WHAT THE TASK ASKS >>
The output is the line containing "Close the Editar Dados do Envio dialog" plus every later line down to the end of the listing below, copied exactly. No pictures belong in it.

DATA SHOWN >>

'''

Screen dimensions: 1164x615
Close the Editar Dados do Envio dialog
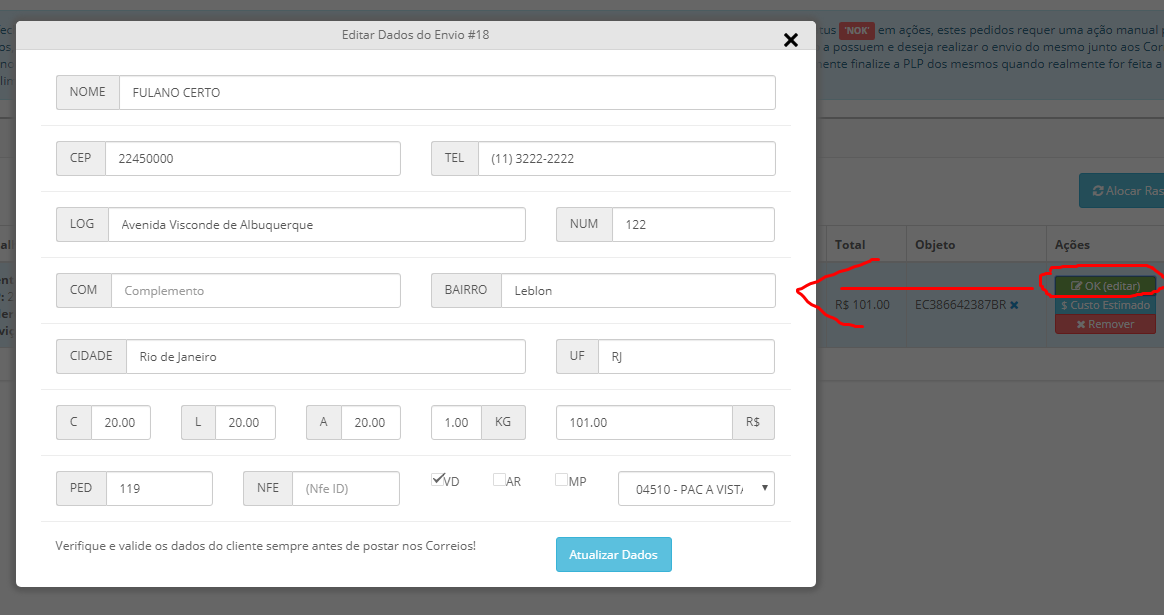[790, 40]
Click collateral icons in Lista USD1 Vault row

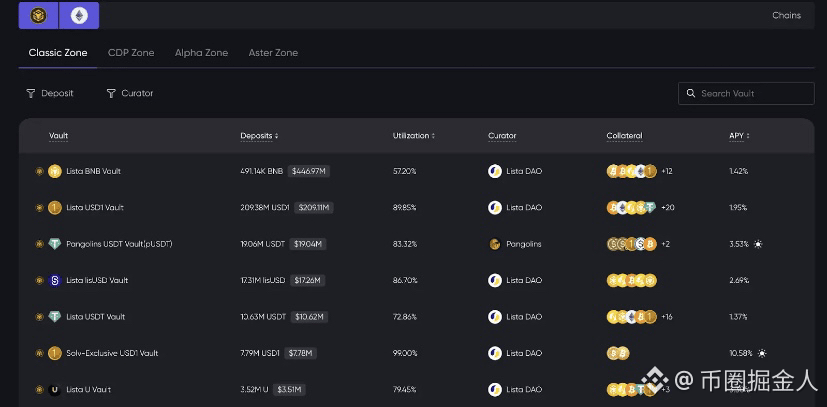631,208
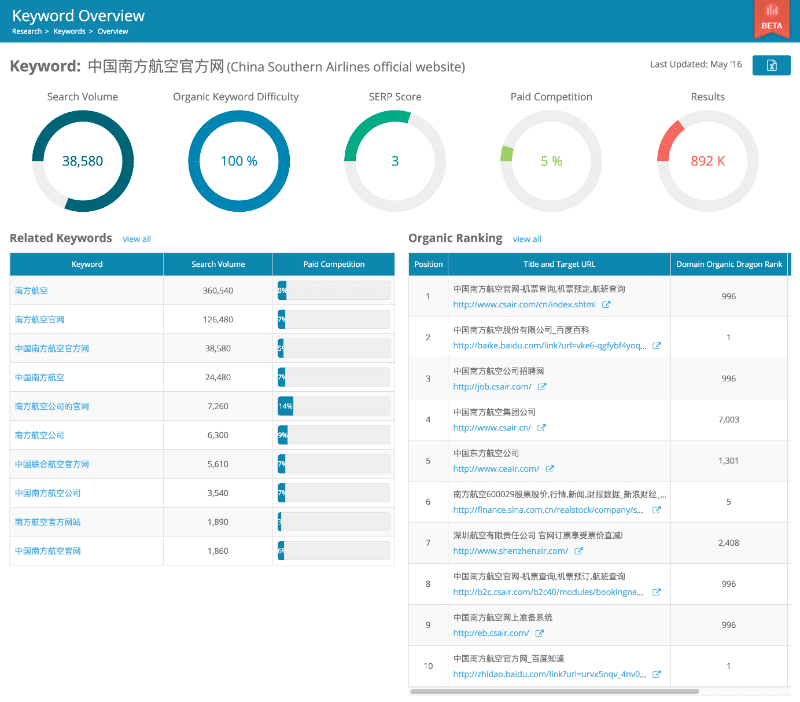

'''

THE COMPLETED TASK >>
Close the Editar Dados do Envio dialog
[790, 40]
Click collateral icons in Lista USD1 Vault row

631,208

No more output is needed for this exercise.